Complete step by step answer:
It is given that Amar bought shares worth Rs 25000, when the price of each share is Rs 25.
So, the number of shares bought by Amar will be equal to the quotient of total money invested and price of each share.
$\Rightarrow \dfrac{25000}{25}=1000$
Therefore, Amar bought 1000 shares.
Let the par value of each share be x.
The value of each share is Rs 25 after adding the premium of 10%. Therefore (par value of each share + 10% of par value of each share = 25)
$\Rightarrow $ x + $\dfrac{10}{100}\text{x}$= 25
$\Rightarrow $ x + 0.1x = 25
$\Rightarrow $ 1.1x = 25
$\Rightarrow $ x = 22.72
Therefore, the par value of each share is Rs 22.72.
So, par value of 1000 shares will be (total number of shares $\times $ par value of each share)
$\Rightarrow $ 1000 $\times $ 22.72 = Rs 22,727
At the end of the year, Amar will receive a dividend of 20% on the par value of 1000 shares.

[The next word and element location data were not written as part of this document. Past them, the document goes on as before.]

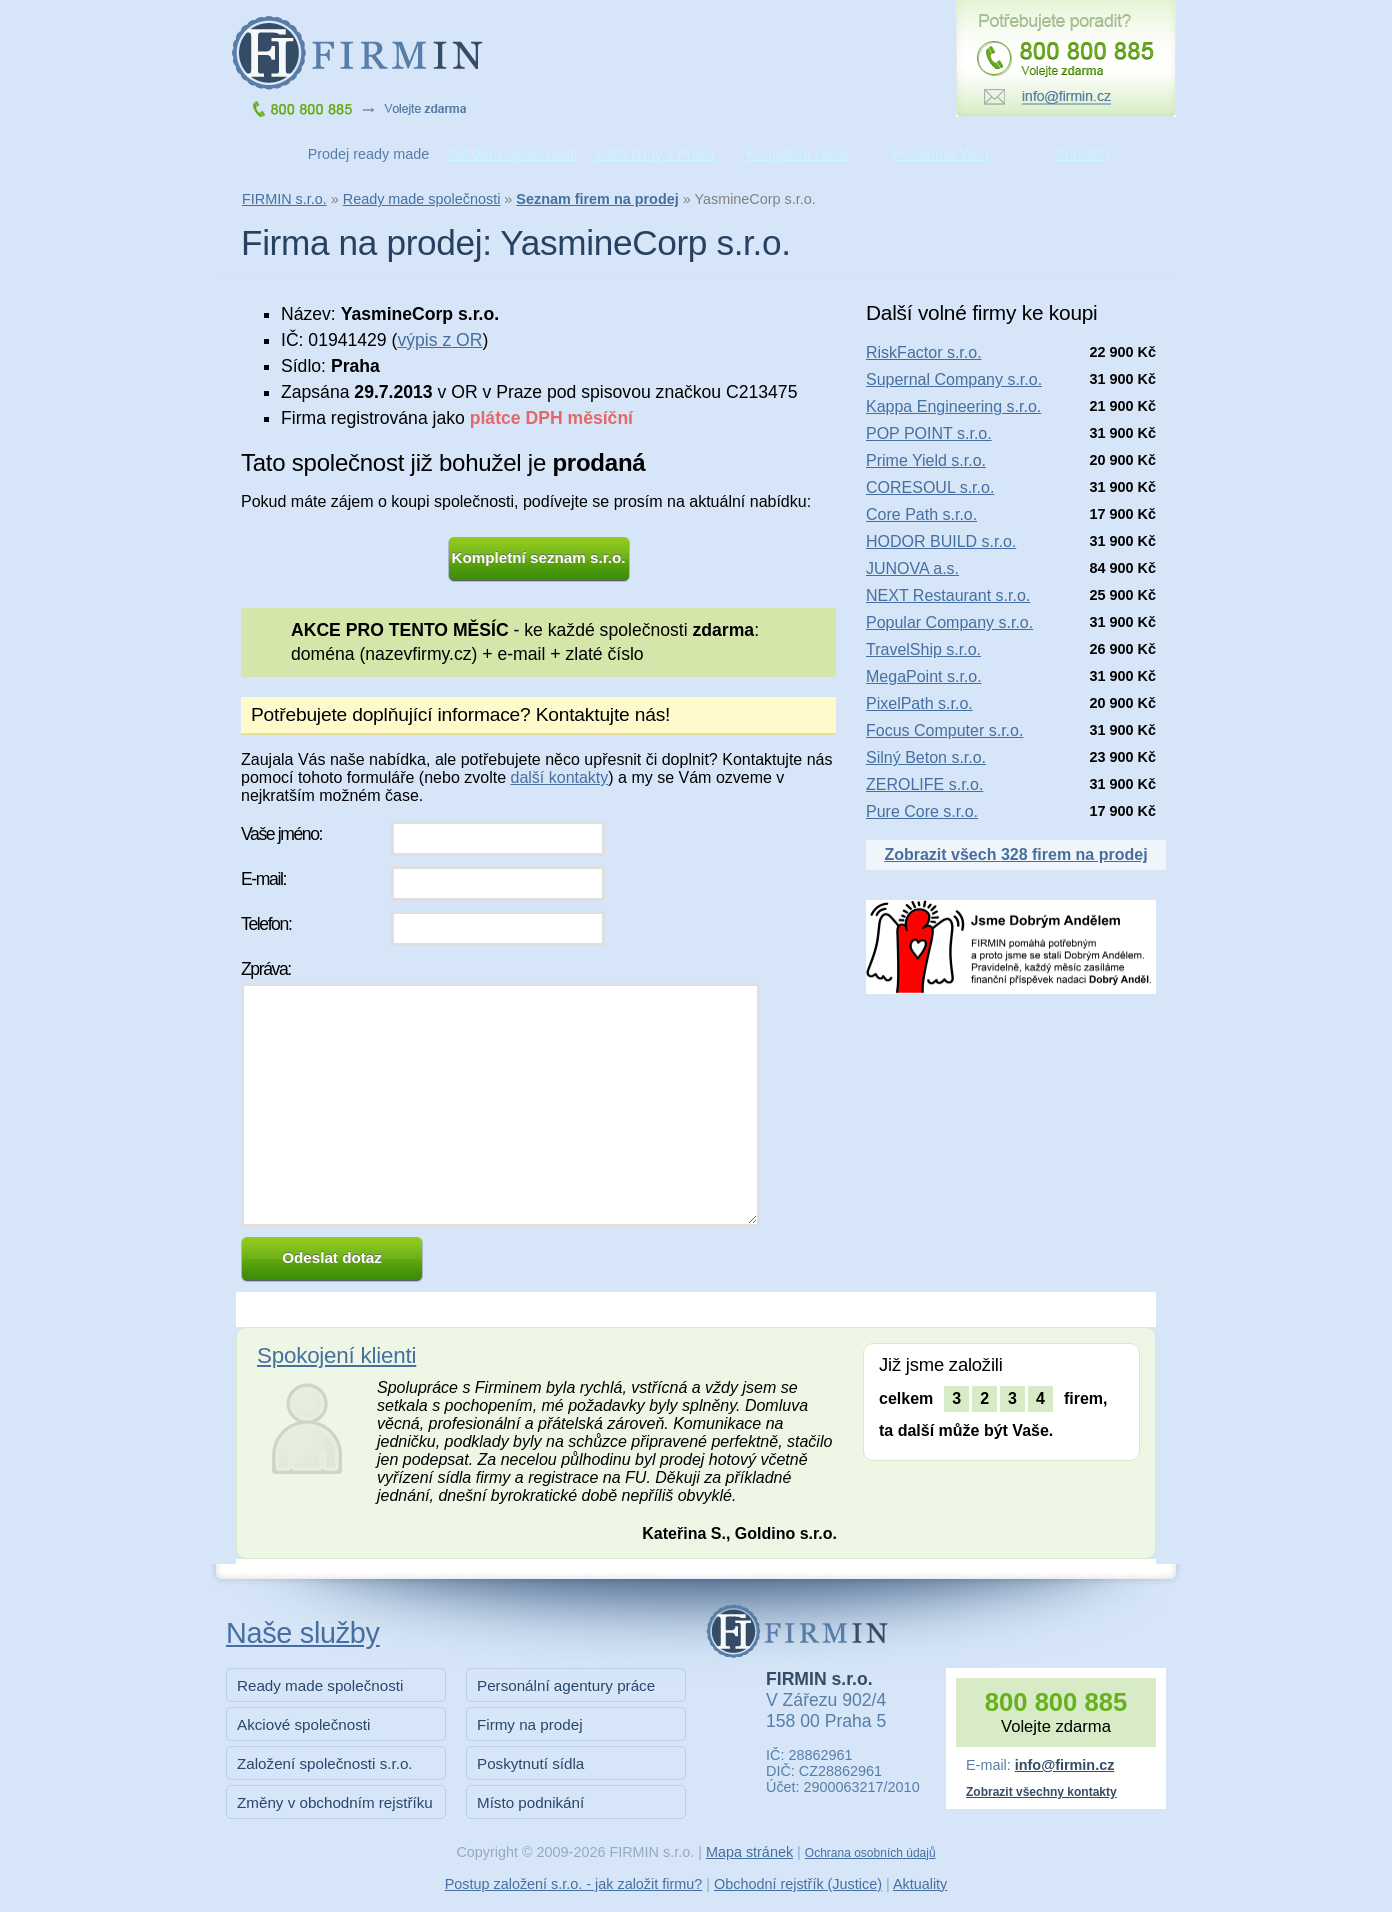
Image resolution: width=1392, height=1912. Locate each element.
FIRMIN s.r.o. (284, 199)
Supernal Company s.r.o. (954, 379)
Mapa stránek (749, 1852)
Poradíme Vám (941, 154)
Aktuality (920, 1884)
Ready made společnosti (422, 199)
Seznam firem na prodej (597, 199)
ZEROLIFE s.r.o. (924, 784)
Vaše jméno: (281, 834)
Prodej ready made (369, 154)
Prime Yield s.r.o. (926, 460)
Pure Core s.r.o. (922, 811)
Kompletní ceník (797, 154)
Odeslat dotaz (332, 1257)
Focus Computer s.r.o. (944, 730)
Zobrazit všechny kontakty (1041, 1792)
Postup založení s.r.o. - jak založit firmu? (574, 1884)
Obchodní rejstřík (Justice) (798, 1884)
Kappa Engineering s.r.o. (953, 406)
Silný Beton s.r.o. (926, 757)
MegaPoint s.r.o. (924, 676)
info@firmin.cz (1065, 1765)
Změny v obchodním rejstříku (335, 1802)
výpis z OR (439, 340)
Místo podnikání (530, 1802)
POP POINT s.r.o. (929, 433)
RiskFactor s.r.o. (924, 352)
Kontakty (1084, 154)
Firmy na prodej (530, 1724)
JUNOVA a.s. (912, 568)
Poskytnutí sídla (530, 1763)
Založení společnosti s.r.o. (325, 1763)
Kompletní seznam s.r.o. (539, 557)
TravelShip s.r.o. (923, 649)
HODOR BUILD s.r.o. (941, 541)
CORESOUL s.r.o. (930, 487)
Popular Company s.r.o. (949, 622)
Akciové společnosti (303, 1724)
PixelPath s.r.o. (919, 703)
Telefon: (266, 924)
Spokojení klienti (336, 1355)
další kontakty (559, 777)
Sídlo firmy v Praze (654, 154)
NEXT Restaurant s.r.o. (948, 595)
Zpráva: (266, 969)
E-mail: (263, 879)
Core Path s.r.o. (921, 514)
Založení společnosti (511, 154)
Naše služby (303, 1633)
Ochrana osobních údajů (870, 1853)
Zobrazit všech (1015, 854)
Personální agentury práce (566, 1685)
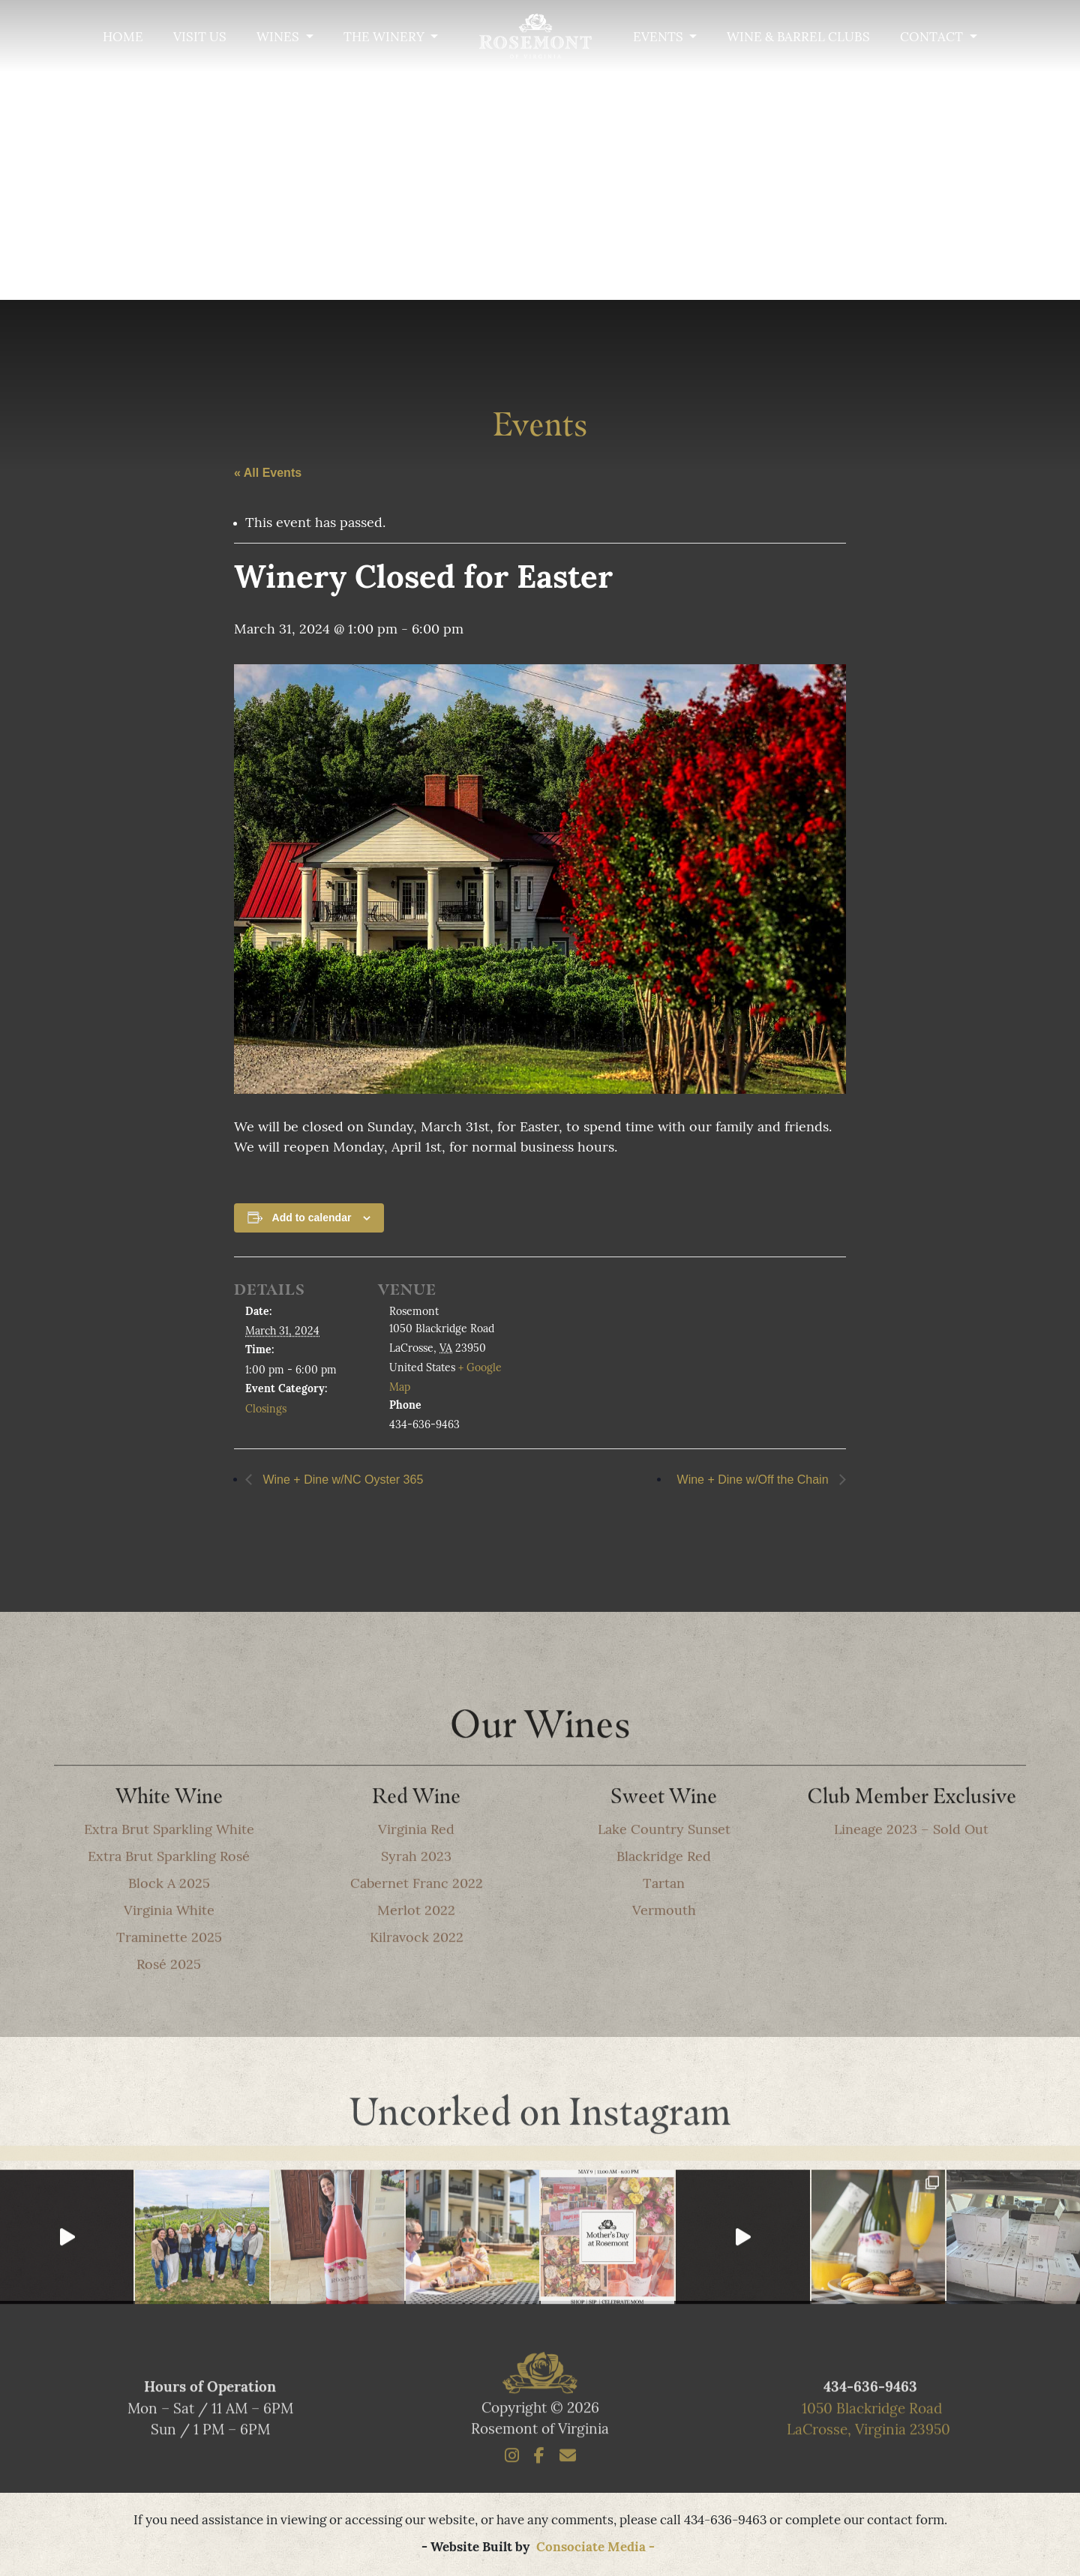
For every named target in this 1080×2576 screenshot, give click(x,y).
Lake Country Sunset (664, 1864)
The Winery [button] (386, 37)
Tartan (664, 1918)
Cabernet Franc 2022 (416, 1918)
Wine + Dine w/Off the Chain (754, 1481)
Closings (265, 1412)
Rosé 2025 (168, 1999)
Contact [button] (933, 37)
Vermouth (664, 1945)
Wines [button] (279, 37)
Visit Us (199, 37)
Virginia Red (416, 1864)
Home (123, 37)
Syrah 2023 (416, 1891)
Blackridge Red (663, 1891)
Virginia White (169, 1945)
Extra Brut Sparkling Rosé (169, 1891)
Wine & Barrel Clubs (798, 37)
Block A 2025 (169, 1918)
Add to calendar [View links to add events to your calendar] (312, 1220)
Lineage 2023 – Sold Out (911, 1864)
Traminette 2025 (169, 1972)
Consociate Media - (595, 2548)
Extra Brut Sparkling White (169, 1864)
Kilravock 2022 (417, 1972)
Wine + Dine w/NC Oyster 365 (341, 1481)
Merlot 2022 (416, 1945)
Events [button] (659, 37)
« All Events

Therefore, 20% of par value of 1000 share is given by
$\Rightarrow \dfrac{20}{100}\times 22727$
$\begin{align}
  & \Rightarrow 0.2\times 22727 \\
 & \Rightarrow 4545.45 \\
\end{align}$
4545.45 is approximated as 4545.
Thus, at the end of the year, Amar will receive a dividend of Rs 4545.
Hence, option (a) is the correct option.

Note: It is not necessary for students to find the par value of each share. They can directly find the par value of 1000 shares at 10% from the investment of Rs 25,000.